Hix slapped his hand down on the green face of President Andrew Jackson. “Moos-lim? I thought so.” He spun on the stool to face Robert. “I tole you he was some kinda sand nigger, din’t I?”

Rassad tensed. “Please. I wish no trouble. I will just get in my car and go.”

“You damn sure will. And you don’t come back. Hear? Go on back to Egypt and fuck your camel.” Both of the men laughed.

He had just unlocked his sleek gray sedan when he heard the screen door of the diner slam shut, and tensed just as beefy hands shoved him against the vehicle. Rassad smelled the dirty breath of Myron Hix. Two miles away, a stream of headlights moved north, kids going back to school after the holiday. The lighter steps of Robert approached. “We ain’t through with you yet, boy,” said Hix. “You need a good lesson in ‘firmative action so you don’t forget who you are.” Hix spun Rassad around and loomed over him like a bad dream.

The Iraqi looked steadily at the bigger man. “I believe that you are what people call a roughneck?” he asked mildly. “No. My English is poor. The term is stupid fucking redneck. Is that correct?”

As he was being turned, Rassad’s right hand was hidden long enough for him to pull a sharply honed knife with a three-inch blade from the leather sheath clipped to the back of his belt. He had worn such a knife since he was a boy, and it almost jumped into his hand, like an old friend. He knew exactly what he was going to do with Myron Hix.

Rassad kept the knife shielded just behind his right ass cheek while he rotated the blade into position, then he struck upward in a quick, smooth motion with all the force he could muster.
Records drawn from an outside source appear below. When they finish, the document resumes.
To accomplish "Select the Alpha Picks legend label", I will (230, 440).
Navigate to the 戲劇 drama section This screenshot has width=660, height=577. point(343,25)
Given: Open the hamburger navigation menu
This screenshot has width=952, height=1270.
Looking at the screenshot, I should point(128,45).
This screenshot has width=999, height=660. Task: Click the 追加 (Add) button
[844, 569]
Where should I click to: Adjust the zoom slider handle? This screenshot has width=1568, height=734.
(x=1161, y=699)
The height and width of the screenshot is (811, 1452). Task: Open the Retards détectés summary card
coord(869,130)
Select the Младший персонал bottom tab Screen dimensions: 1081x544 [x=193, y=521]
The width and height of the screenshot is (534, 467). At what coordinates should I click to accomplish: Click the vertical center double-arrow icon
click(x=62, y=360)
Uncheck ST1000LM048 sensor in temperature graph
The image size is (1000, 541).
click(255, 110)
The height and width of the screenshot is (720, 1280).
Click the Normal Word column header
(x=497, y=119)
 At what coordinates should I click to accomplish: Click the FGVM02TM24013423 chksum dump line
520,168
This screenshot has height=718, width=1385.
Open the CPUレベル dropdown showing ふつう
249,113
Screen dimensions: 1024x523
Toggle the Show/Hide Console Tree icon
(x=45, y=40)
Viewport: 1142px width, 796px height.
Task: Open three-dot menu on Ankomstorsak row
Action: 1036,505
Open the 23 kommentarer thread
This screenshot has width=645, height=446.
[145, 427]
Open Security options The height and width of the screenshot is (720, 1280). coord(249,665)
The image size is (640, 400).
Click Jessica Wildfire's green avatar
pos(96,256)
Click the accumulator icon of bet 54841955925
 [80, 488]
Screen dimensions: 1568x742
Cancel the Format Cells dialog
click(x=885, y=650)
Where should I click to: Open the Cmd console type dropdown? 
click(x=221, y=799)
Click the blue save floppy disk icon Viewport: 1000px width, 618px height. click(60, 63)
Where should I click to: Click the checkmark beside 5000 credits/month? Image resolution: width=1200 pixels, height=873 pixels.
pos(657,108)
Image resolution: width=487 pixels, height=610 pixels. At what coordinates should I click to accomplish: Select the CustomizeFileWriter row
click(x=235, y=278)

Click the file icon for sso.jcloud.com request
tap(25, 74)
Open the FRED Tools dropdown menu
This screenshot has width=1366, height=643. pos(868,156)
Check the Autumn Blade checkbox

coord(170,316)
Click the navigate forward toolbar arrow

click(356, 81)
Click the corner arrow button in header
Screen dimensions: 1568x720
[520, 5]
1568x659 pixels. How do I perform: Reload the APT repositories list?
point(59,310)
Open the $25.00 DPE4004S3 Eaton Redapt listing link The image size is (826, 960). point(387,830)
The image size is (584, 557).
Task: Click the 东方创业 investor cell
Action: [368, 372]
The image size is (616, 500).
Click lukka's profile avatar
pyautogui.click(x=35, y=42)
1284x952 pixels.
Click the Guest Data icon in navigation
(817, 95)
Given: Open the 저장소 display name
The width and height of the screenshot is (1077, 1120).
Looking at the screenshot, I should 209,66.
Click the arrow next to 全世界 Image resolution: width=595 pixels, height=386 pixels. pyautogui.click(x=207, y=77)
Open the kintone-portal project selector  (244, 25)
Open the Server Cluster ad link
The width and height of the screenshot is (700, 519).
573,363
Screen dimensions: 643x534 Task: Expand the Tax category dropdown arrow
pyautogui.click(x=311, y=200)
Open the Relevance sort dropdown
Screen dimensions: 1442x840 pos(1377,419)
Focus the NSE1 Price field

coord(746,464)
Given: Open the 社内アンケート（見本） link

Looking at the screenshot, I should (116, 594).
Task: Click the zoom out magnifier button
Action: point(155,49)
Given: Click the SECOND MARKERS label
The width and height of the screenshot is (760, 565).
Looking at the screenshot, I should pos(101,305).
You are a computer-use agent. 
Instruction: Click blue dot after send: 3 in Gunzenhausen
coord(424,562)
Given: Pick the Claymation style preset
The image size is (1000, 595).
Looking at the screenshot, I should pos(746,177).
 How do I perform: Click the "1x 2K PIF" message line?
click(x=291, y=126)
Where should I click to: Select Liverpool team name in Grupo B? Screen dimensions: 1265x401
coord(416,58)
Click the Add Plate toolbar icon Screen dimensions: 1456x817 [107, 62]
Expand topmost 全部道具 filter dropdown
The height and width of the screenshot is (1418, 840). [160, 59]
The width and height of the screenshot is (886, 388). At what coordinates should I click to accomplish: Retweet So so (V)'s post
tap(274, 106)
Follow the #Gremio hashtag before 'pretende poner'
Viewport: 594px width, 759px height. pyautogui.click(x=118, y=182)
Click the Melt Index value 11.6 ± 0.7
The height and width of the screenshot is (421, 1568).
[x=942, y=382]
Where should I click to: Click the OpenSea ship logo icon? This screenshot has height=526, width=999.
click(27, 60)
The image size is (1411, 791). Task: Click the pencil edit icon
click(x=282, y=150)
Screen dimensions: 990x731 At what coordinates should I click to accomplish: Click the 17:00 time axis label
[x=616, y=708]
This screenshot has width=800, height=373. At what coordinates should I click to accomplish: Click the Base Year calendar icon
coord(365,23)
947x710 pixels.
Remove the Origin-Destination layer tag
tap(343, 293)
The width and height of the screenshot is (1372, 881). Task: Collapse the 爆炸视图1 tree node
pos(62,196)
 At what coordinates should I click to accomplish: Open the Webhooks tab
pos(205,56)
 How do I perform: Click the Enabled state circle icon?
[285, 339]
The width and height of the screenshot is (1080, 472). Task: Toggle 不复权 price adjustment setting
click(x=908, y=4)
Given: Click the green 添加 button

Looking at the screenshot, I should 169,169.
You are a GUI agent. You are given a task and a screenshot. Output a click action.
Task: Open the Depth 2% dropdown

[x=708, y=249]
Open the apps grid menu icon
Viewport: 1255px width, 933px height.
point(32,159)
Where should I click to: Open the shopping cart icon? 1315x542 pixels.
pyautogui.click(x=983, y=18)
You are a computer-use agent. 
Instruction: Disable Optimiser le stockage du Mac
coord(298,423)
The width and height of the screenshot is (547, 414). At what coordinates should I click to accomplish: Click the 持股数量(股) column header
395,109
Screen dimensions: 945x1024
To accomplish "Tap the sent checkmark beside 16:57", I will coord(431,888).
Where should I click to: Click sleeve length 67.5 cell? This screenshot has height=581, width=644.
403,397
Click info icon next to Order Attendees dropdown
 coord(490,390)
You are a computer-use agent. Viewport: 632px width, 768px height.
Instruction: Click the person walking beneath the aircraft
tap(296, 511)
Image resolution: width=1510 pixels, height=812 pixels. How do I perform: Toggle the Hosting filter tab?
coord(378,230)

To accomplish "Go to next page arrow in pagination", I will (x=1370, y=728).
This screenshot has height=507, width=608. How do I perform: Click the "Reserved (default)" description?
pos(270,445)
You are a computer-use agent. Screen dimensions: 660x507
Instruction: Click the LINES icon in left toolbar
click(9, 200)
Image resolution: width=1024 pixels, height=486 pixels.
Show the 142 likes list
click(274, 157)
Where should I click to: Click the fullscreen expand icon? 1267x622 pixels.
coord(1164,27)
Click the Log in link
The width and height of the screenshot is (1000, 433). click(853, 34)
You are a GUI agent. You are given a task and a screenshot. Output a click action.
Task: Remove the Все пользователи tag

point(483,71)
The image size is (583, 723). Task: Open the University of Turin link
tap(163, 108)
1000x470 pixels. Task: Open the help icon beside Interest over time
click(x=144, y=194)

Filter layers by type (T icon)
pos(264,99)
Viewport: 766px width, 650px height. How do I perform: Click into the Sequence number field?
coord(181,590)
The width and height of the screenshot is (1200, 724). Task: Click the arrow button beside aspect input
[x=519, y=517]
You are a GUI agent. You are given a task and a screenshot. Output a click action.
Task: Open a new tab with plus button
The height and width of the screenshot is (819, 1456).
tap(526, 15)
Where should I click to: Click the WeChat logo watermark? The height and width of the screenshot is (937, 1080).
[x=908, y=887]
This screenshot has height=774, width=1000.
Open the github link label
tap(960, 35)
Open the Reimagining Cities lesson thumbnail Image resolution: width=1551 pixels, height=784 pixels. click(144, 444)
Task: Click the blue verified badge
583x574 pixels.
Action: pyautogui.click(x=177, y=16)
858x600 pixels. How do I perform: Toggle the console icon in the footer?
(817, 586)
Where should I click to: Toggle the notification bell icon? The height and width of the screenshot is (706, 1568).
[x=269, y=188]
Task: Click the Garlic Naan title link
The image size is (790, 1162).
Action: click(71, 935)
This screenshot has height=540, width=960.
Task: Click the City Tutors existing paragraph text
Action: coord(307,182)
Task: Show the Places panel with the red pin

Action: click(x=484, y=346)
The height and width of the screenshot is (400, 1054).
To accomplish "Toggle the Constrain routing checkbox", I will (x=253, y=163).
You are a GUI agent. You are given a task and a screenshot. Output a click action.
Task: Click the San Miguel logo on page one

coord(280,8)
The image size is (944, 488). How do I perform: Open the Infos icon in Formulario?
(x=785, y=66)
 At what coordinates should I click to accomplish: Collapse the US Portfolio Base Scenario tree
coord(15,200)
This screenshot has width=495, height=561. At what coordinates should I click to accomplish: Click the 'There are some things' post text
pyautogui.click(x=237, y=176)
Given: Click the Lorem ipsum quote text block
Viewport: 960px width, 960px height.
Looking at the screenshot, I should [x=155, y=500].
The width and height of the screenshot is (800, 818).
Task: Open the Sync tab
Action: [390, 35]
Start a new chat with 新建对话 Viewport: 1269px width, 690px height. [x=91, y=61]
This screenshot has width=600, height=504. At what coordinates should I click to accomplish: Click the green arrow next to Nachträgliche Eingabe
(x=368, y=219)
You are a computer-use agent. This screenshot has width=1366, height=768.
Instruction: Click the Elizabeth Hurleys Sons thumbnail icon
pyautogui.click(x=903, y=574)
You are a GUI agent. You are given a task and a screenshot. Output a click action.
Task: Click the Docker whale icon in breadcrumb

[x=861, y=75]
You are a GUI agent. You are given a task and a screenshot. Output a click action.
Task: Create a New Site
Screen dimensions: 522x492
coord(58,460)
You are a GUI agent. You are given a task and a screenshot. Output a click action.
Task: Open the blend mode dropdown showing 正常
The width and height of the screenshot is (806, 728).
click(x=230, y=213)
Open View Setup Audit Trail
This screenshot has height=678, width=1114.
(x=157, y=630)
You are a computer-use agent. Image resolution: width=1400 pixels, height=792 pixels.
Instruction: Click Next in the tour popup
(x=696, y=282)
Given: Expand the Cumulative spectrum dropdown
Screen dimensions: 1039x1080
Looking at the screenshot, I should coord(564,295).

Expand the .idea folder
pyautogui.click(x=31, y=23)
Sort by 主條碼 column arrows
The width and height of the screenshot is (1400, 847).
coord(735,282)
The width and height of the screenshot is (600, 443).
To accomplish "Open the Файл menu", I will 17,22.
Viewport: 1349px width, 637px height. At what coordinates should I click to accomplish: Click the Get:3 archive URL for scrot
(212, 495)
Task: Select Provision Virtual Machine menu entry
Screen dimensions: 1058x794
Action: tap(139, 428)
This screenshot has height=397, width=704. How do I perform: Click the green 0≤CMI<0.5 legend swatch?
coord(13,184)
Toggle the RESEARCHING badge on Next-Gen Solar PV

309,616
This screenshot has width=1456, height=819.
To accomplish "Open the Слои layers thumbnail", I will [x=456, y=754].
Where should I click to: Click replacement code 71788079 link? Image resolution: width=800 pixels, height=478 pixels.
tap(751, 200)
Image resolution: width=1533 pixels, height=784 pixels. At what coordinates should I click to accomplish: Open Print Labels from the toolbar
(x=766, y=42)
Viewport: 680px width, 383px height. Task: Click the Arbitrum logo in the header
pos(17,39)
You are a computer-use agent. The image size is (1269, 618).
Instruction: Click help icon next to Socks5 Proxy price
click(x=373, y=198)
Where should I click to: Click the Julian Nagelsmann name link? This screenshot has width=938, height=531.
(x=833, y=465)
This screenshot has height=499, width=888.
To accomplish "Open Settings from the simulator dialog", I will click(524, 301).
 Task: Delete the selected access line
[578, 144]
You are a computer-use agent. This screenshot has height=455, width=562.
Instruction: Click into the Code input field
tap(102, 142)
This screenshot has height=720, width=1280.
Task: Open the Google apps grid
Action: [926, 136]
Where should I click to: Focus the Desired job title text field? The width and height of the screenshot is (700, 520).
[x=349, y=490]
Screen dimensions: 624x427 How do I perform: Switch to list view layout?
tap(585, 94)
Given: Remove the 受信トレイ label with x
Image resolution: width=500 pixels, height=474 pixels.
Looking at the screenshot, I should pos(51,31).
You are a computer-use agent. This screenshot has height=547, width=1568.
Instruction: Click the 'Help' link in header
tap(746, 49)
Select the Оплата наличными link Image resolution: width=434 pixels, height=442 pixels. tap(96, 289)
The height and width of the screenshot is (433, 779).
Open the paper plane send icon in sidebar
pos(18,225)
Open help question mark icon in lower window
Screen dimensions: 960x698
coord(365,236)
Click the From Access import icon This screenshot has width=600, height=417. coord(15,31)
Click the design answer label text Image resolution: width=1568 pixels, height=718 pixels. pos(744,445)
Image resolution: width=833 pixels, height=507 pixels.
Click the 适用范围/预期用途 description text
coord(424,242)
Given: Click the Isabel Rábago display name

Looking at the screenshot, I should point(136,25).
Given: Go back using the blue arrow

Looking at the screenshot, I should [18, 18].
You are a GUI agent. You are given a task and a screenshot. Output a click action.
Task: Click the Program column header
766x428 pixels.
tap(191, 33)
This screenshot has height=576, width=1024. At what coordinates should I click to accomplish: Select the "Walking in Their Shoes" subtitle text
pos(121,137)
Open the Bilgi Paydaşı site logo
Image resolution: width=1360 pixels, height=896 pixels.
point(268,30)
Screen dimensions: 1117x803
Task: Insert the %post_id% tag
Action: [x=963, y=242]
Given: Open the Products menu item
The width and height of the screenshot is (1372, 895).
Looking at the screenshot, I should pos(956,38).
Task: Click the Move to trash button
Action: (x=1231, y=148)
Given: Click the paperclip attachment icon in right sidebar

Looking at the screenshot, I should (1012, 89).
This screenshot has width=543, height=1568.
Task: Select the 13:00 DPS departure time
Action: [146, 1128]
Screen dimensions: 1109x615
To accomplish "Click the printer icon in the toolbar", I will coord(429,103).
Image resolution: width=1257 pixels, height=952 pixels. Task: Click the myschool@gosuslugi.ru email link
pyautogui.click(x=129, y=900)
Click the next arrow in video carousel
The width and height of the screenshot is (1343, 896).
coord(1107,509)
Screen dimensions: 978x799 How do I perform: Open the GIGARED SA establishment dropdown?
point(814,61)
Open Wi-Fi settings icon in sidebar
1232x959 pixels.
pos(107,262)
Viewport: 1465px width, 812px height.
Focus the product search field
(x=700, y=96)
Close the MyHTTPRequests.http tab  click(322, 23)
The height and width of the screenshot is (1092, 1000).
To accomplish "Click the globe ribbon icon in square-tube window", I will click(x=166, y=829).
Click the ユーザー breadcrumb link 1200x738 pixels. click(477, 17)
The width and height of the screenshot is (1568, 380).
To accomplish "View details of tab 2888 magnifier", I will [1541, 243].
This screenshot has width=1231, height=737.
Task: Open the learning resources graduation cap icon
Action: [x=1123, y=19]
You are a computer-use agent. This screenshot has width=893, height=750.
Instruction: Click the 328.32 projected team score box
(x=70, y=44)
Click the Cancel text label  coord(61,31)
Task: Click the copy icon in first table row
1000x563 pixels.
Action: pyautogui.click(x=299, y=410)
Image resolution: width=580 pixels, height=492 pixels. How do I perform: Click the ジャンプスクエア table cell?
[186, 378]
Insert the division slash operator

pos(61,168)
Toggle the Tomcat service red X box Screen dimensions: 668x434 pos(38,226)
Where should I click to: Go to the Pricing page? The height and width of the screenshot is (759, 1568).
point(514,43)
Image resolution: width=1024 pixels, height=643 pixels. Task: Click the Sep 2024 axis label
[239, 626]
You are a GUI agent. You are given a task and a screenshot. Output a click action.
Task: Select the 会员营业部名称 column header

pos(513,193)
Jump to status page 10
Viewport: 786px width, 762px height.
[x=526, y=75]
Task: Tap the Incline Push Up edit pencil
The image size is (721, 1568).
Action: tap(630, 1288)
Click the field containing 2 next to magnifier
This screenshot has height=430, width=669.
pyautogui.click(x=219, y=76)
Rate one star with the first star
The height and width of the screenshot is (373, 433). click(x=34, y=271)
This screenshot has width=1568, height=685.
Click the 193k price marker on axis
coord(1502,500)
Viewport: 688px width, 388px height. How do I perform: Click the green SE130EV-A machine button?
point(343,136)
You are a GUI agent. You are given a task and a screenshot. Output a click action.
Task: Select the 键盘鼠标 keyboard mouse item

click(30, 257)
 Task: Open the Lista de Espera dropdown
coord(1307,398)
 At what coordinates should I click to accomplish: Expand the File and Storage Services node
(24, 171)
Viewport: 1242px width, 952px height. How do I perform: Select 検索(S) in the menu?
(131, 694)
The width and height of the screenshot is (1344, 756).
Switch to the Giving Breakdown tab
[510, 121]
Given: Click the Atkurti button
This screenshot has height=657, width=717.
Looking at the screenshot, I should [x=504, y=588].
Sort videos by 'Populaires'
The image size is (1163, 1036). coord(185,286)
The tip of the blade slid into the soft flesh under Hix’s chin and Rassad shoved it in all the way, up behind the nose until the butt of the knife came to a stop. He ripped to the right and down, hard, cutting the jugular vein before jerking the knife out with the sharp edge toward him in order to cause a maximum of damage. One of the most valuable lessons of his brutal childhood was that once you start an attack, never pause until it is done, and be utterly ruthless.

He held Hix steady and watched the eyes go wide in anger, then surprise, then fade to dimness. Rassad let the body fall, stepped over it, and took three long strides to close on Robert, whose last word was, “Myron?” Rassad plunged the knife in at the belly button, careful to avoid the big metal belt buckle, got his left hand into Robert’s hair, and pulled him forward while he stabbed three more times in the mid-section. As Robert fell, the blade stabbed into the neck on the right side and was raked across the throat, opening a deep and bloody track.

Rassad wiped the knife on Robert’s jeans, returned it to the sheath, got into his car, and started the engine. He wasn’t even breathing hard. His clothes were soaked in blood, and he wiped his face clean with a handkerchief.

All the way back to Massachusetts, he drove safely among the hundreds of honking cars of other students, avoiding police attention and notorious speed-trap towns by just being one of the crowd. Friends at his local mosque arranged for the car to be stolen, and for the knife and clothing to disappear. Rassad replaced the Beemer with the insurance settlement. The Boston Globe reported a violent double killing at a roadside cafe in Georgia, identified the victims, and quoted a Georgia state patrolman as saying, “It was the most terrible thing I ever saw, even better than when that truck full of Vidalia onions squashed the Volkswagen crammed with drunk Florida Gator football fans.”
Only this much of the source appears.